Смеялись над евреем не только в низкопробных оперетках и водевилях, но и в произведениях русских писателей. У Н.Гоголя в "Тарасе Бульбе", когда запорожцы топили евреев: "Жидов расхватали по рукам и начали швырять в волны. Жалобный крик раздался со всех сторон, но суровые запорожцы только смеялись, видя, как жидовские ноги в башмаках и чулках болтались на воздухе". У И.Тургенева в рассказе "Жид", когда солдаты вешали еврея: "Он был действительно смешон, несмотря на весь ужас его положения. Мучительная тоска разлуки с жизнью, дочерью, семейством выражалась у несчастного жида такими странными, уродливыми телодвиженьями, криками, прыжками, что мы все улыбались невольно, хотя и жутко, страшно жутко было нам". У Ф.Достоевского в "Мертвом доме", когда каторжане потешались над Исаем Фомичем: во время молитвы он делал "смешные жесты" и пользовался забавными предметами, "так что, казалось, изо лба Исая Фомича выходил какой-то смешной рог". У М.Салтыкова-Щедрина в "Недоконченных беседах": самый солидный еврей "напоминает внешним своим видом подростка, путающегося в отцовских штанах… Смешной лапсердак, нелепые пейсы, заячья торопливость, ни на минуту не дающая еврею усидеть на месте… А как смешно и даже гнусно он шепелявит: - Что, еврей, губами мнешь? - "Дурака шашу".

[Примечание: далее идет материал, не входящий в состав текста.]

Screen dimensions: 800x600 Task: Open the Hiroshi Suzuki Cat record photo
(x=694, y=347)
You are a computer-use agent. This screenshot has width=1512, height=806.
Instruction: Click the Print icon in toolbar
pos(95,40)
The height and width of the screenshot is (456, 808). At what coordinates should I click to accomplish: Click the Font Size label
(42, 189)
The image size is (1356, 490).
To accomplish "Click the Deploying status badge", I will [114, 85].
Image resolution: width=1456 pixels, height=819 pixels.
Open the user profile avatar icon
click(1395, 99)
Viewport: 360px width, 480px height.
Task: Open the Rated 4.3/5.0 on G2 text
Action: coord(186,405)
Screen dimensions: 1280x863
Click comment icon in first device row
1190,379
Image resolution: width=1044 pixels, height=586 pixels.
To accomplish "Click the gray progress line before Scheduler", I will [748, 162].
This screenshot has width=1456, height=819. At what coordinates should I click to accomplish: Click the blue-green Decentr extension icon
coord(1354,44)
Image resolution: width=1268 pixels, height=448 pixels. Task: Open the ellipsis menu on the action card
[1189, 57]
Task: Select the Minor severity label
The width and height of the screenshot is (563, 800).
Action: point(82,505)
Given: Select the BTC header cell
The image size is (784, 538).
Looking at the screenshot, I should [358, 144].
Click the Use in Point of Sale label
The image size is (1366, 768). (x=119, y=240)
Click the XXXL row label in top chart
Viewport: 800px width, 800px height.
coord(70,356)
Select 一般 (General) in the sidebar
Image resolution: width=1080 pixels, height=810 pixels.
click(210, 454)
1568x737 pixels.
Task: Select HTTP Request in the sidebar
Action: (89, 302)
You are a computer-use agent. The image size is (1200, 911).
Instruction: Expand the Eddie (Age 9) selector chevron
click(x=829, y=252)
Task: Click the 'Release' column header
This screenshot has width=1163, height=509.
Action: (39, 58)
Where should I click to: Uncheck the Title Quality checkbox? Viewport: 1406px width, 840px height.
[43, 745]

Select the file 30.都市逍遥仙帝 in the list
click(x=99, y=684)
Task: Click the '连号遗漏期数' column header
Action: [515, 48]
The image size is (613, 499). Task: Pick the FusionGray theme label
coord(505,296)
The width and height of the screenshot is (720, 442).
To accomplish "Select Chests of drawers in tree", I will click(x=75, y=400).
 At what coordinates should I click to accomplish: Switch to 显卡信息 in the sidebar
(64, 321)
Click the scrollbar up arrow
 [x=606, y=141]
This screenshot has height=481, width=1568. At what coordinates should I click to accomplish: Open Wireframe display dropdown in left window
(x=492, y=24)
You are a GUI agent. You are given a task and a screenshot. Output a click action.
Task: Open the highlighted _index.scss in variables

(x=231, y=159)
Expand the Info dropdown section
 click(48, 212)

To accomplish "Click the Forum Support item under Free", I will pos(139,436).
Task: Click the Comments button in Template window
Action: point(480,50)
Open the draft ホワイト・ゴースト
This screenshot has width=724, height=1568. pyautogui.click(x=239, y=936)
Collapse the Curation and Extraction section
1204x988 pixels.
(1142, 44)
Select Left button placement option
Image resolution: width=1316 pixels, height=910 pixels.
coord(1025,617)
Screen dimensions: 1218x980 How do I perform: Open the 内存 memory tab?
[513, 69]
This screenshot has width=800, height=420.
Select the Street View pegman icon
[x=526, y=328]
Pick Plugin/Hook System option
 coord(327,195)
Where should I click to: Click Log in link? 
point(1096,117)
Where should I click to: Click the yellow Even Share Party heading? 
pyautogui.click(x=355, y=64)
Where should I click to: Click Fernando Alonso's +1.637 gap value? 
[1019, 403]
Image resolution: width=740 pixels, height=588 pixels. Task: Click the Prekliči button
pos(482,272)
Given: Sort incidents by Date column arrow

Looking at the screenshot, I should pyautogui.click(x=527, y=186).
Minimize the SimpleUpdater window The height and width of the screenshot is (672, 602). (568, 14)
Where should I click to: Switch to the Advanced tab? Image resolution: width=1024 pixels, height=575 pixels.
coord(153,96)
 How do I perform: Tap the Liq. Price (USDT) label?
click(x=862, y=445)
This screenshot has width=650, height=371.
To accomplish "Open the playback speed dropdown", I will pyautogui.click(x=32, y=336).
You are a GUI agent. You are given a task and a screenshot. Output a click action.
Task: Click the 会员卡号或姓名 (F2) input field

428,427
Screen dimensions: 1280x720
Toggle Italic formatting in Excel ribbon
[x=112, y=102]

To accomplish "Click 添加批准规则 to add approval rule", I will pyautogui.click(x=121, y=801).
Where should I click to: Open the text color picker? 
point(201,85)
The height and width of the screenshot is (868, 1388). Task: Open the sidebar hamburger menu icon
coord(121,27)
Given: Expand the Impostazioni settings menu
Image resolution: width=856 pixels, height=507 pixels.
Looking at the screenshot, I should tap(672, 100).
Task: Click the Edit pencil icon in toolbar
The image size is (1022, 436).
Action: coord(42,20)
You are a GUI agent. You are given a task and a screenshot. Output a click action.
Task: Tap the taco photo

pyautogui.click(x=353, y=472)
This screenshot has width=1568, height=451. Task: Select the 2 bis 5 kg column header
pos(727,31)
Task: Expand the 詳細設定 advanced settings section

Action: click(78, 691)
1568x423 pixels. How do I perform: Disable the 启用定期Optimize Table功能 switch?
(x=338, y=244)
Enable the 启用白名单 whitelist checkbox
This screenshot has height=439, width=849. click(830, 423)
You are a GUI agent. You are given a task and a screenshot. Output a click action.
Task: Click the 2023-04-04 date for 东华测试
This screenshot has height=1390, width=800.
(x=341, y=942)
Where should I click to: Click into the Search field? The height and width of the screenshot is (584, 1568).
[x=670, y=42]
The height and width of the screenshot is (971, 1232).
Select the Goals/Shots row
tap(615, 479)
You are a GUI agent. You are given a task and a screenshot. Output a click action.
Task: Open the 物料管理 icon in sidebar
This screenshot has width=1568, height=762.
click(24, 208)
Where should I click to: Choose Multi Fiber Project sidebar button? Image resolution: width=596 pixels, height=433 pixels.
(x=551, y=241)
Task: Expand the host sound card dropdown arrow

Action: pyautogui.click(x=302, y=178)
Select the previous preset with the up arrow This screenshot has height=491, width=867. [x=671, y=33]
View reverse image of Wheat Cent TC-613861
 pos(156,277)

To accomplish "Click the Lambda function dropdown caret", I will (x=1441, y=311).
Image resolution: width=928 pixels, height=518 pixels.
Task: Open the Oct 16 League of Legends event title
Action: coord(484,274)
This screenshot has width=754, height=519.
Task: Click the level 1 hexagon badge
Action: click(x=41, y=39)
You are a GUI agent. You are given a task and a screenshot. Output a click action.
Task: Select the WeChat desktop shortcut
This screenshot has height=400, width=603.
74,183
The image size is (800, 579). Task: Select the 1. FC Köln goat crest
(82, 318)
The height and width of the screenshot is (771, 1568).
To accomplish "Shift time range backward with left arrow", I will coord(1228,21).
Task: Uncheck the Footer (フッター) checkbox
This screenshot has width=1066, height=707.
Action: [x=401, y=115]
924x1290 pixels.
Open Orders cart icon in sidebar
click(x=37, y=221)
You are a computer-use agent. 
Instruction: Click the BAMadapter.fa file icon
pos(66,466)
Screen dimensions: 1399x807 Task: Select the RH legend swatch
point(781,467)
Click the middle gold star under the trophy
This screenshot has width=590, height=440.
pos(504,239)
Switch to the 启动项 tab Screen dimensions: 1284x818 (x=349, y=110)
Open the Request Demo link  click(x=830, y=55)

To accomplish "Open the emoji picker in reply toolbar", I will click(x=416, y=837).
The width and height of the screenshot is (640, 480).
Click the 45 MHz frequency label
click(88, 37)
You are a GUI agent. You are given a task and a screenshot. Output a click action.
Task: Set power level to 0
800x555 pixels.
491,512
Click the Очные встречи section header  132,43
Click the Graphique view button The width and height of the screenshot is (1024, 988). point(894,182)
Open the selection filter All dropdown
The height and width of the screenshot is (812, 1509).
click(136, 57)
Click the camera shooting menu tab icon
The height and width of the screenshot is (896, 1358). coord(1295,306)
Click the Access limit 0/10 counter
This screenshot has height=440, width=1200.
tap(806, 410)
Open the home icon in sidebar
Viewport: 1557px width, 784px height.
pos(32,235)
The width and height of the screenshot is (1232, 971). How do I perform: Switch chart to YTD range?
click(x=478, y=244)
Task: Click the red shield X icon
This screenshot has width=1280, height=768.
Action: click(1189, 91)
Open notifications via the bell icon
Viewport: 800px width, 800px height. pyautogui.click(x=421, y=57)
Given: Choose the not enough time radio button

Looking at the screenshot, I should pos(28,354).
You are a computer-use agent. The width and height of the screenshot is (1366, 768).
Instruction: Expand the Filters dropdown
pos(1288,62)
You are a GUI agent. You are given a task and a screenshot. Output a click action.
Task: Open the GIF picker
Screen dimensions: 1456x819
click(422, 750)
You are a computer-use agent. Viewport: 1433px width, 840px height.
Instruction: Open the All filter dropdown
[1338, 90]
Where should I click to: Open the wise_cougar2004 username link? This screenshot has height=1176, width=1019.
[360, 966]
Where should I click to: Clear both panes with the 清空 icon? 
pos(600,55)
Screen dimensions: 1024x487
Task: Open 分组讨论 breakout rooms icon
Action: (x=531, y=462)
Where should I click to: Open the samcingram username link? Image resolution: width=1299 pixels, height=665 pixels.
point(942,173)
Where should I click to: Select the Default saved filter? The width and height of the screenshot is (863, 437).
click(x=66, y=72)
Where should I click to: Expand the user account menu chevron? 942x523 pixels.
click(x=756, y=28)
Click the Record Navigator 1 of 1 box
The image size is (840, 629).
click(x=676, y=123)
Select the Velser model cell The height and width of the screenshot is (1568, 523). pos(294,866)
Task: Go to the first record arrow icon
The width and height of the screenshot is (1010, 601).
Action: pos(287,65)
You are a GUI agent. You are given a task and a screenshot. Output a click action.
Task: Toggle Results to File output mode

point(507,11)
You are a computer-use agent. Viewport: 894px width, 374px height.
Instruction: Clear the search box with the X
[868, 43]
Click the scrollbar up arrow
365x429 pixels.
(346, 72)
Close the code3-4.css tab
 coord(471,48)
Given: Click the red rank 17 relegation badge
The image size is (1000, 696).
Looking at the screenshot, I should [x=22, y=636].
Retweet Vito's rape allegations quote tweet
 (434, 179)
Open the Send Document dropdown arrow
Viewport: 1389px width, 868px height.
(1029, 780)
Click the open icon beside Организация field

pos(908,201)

Гуманная русская литература девятнадцатого века, которая постоянно вставала на защиту "маленького человека", на защиту "униженных и оскорбленных", не заметила трагедии народа, задыхавшегося в ограниченном пространстве черты оседлости. Выселения из деревень, ужасы времен кантонистов, ритуальные наветы, голод, нищета и бесправие - все это осталось вне поля зрения русских писателей. "Жиды", "жидки", "жидишки", "жидюги" и "жиденята" - литературные персонажи романов и журнальных статей - были не только смешны, но и жестоки, коварны, злы и трусливы и непременно занимались шпионажем, контрабандой, сводничеством, подделкой монет и прочим недозволенным промыслом. У А.Пушкина в дневнике (при встрече с ссыльным В.Кюхельбекером): "Я принял его за жида, и неразлучные понятия жида и шпиона произвели во мне обыкновенное действие; я поворотился им спиною…" У А.Писемского в романе: "Ведь они (евреи) мясом, кровью человеческою требуют уплаты себе…" У Н.Некрасова в поэме: "Идеал их - телец золотой, Воплощенный в седом иудее, Потрясающем грязной рукою Груды золота…" У Н.Гоголя в повести: Янкель "уже очутился тут арендатором и корчмарем; прибрал понемногу всех окружных панов и шляхтичей в свои руки, высосал понемногу почти все деньги и сильно означил свое жидовское присутствие в той стране. На расстоянии трех миль во все стороны не оставалось ни одной избы в порядке: все валилось и дряхлело, все пораспивалось, и осталась бедность да лохмотья; как после пожара или чумы, выветрился весь край. И если бы десять лет еще пожил там Янкель, то он, вероятно, выветрил бы и все воеводство".

Только после погромов 1881-82 годов М.Салтыков-Щедрин написал с болью и сочувствием к обездоленным, развивая прежнюю тему: "Что, еврей, губами мнешь?" - Дурака шашу! - То ли дело Дерунов с Колупаевым! Никогда они не скажут: шашу, прямо отчеканят: сосу дурака", - и шабаш! И правильно, и для потехи резонов нет: слушай и трепещи!… Кому же, однако, приходило в голову указывать на Разуваева, как на определяющий тип русского человека? А Разуваева-еврея непременно навяжут всему еврейскому племени и будут при этом на все племя кричать: ату! Но для Дерунова-еврея есть даже смягчающее обстоятельство: он чаще всего сосет вотще. Ибо как только он начинает насасываться досыта, так тотчас на него налетает ревизия: показывай, жид, что у тебя в потрохах? И всякий, кому не лень, берет оттуда часть. Как все-то разберут - много ли останется?"

И это Салтыкову-Щедрину принадлежат такие слова: "Имеем ли мы хотя бы приблизительное понятие о той бесчисленной массе евреев-мастеровых и евреев - мелких торговцев, которая кишит в грязи жидовских местечек и неистово плодится, несмотря на печать проклятия и на вечно присущую угрозу голодной смерти? Испуганные, доведшие свои потребности до минимума, эти злосчастные существа молят только забвения и безвестности - и получают в ответ поругание".